[[ Source information open ]]
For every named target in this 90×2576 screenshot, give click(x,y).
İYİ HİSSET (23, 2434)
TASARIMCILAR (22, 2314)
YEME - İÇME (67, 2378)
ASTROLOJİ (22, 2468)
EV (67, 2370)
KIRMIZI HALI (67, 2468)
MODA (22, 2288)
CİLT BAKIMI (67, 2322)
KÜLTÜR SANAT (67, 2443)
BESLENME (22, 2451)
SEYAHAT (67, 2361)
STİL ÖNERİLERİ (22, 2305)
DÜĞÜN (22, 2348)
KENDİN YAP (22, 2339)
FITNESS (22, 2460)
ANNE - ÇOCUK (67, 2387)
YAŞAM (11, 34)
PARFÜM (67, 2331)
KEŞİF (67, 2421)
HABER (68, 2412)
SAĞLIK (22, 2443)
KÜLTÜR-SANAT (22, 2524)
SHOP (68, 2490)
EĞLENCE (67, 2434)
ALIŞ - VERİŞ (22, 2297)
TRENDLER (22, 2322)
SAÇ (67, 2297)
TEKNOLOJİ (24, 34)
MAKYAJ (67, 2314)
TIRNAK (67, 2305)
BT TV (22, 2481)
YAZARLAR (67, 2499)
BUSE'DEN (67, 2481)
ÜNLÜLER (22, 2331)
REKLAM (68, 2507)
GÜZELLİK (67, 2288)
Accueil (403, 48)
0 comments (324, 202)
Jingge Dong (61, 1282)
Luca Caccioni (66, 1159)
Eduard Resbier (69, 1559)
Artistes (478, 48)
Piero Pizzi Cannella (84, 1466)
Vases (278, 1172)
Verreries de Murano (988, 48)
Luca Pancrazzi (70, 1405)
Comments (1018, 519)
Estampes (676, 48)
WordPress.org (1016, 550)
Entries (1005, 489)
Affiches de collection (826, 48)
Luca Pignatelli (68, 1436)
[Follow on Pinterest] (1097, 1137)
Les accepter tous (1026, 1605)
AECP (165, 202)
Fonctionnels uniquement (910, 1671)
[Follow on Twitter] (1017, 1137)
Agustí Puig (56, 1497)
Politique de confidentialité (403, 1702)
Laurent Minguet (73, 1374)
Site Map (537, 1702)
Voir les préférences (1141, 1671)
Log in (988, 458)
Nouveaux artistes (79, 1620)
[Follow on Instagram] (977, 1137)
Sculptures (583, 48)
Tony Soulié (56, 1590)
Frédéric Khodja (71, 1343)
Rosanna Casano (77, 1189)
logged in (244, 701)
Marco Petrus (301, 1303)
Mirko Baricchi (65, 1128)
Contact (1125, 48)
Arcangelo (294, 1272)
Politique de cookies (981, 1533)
[[ Source information closed ]]
Transcribe every record exactly, keeping each line as it is.

For every named target in this 90×2576 screenshot, give click(x,y).
İYİ HİSSET (23, 2434)
TASARIMCILAR (22, 2314)
YEME - İÇME (67, 2378)
ASTROLOJİ (22, 2468)
EV (67, 2370)
KIRMIZI HALI (67, 2468)
MODA (22, 2288)
CİLT BAKIMI (67, 2322)
KÜLTÜR SANAT (67, 2443)
BESLENME (22, 2451)
SEYAHAT (67, 2361)
STİL ÖNERİLERİ (22, 2305)
DÜĞÜN (22, 2348)
KENDİN YAP (22, 2339)
FITNESS (22, 2460)
ANNE - ÇOCUK (67, 2387)
YAŞAM (11, 34)
PARFÜM (67, 2331)
KEŞİF (67, 2421)
HABER (68, 2412)
SAĞLIK (22, 2443)
KÜLTÜR-SANAT (22, 2524)
SHOP (68, 2490)
EĞLENCE (67, 2434)
ALIŞ - VERİŞ (22, 2297)
TRENDLER (22, 2322)
SAÇ (67, 2297)
TEKNOLOJİ (24, 34)
MAKYAJ (67, 2314)
TIRNAK (67, 2305)
BT TV (22, 2481)
YAZARLAR (67, 2499)
BUSE'DEN (67, 2481)
ÜNLÜLER (22, 2331)
REKLAM (68, 2507)
GÜZELLİK (67, 2288)
Accueil (403, 48)
0 comments (324, 202)
Jingge Dong (61, 1282)
Luca Caccioni (66, 1159)
Eduard Resbier (69, 1559)
Artistes (478, 48)
Piero Pizzi Cannella (84, 1466)
Vases (278, 1172)
Verreries de Murano (988, 48)
Luca Pancrazzi (70, 1405)
Comments (1018, 519)
Estampes (676, 48)
WordPress.org (1016, 550)
Entries (1005, 489)
Affiches de collection (826, 48)
Luca Pignatelli (68, 1436)
[Follow on Pinterest] (1097, 1137)
Les accepter tous (1026, 1605)
AECP (165, 202)
Fonctionnels uniquement (910, 1671)
[Follow on Twitter] (1017, 1137)
Agustí Puig (56, 1497)
Politique de confidentialité (403, 1702)
Laurent Minguet (73, 1374)
Site Map (537, 1702)
Voir les préférences (1141, 1671)
Log in (988, 458)
Nouveaux artistes (79, 1620)
[Follow on Instagram] (977, 1137)
Sculptures (583, 48)
Tony Soulié (56, 1590)
Frédéric Khodja (71, 1343)
Rosanna Casano (77, 1189)
logged in (244, 701)
Marco Petrus (301, 1303)
Mirko Baricchi (65, 1128)
Contact (1125, 48)
Arcangelo (294, 1272)
Politique de cookies (981, 1533)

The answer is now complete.